Thereafter, in the action in this court, a third-party summons and complaint was served upon Uccelini, in which the former defendants, the Van Allens, seek indemnification and apportionment under the Dole v Dow Chem. Co. decision, supra.

In this motion, the third-party defendant Uccelini seeks to dismiss the third-party complaint under CPLR 3211 (subd [a], par 5) on the ground that the third-party plaintiffs are collat*24erally estopped from proceeding with this action, since the plaintiffs’ cause of action against this third-party defendant has heretofore been dismissed.

In effect, Uccelini is saying that his former codefendants are barred from indemnification and apportionment under Dole because they failed to join in the application to dismiss plaintiffs’ action for failure to prosecute.

First of all the Van Allens could not have joined defendant Uccelini in his application under CPLR 3216 (subd [a]) since they had not completed the procedural steps required to sustain a motion to dismiss for neglect to prosecute. They had not moved to dismiss after they gave the 45-day notice. They could not suddenly inject themselves and become beneficiaries of their codefendants’ motion to dismiss. (See 7 Carmody-Wait, N.Y. Practice [2d ed], § 44:14 et seq.)

The issue that must be determined is whether the defendant Uccelini is by his motion to dismiss now insulated against a cross claim under Dole by his former codefendants. To this court it seems that the answer must be in the negative. First of all, the alleged failure by the defendants Van Allen to move has not resulted in prejudice to defendant Uccelini. Since there has been no de jure determination of the liability of either or all of the defendants, for the negligence alleged by the plaintiff, the mere technical dismissal as against defendant Uccelini has not resulted in prejudice to him because he was always open to a demand for indemnification and contribution.

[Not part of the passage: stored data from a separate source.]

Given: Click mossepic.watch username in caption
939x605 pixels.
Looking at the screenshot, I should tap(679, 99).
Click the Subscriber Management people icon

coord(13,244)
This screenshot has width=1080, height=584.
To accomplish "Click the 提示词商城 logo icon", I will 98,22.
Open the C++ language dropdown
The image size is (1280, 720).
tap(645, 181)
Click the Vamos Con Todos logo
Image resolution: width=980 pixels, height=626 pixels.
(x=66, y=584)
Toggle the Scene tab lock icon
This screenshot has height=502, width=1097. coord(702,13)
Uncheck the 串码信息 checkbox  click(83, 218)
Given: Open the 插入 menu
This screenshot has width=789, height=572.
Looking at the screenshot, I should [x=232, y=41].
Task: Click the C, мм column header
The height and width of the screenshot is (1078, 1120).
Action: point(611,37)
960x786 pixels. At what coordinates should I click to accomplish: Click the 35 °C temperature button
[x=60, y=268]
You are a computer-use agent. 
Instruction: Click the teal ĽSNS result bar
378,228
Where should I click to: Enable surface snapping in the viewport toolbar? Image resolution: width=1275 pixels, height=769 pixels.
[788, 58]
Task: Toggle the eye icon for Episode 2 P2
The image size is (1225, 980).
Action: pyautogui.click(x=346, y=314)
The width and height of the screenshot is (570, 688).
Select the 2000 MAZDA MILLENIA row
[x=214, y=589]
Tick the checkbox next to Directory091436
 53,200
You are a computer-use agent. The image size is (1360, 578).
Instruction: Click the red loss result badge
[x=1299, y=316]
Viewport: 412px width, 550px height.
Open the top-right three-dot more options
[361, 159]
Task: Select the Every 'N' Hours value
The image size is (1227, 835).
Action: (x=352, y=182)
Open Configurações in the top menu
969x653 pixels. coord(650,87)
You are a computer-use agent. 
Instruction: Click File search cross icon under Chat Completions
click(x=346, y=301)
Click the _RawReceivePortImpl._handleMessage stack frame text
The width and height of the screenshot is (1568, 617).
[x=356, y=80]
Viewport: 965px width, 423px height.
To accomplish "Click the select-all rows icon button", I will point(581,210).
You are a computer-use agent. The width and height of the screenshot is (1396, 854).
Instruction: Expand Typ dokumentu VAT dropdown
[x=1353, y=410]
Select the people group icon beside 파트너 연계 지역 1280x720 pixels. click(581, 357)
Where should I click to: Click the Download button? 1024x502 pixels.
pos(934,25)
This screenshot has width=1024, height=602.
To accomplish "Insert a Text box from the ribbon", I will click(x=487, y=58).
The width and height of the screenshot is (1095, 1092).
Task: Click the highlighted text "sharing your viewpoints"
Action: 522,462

As was held in Stein v Whitehead, decided November 20, 1972 by the Appellate Division, Second Department, and •reported at 40 AD2d 89, a defendant’s right to an adjudication that his codefendant is liable for a proportionate share of the total damages is no longer merely inchoate prior to the entry of a joint judgment against both defendants and payment by him. His right is fixed and exists at the time of the trial of the main action. Since there was no trial on the merits in this action, the mere technical dismissal does not bar the assertion of such a right by defendant Uccelini’s former codefendants.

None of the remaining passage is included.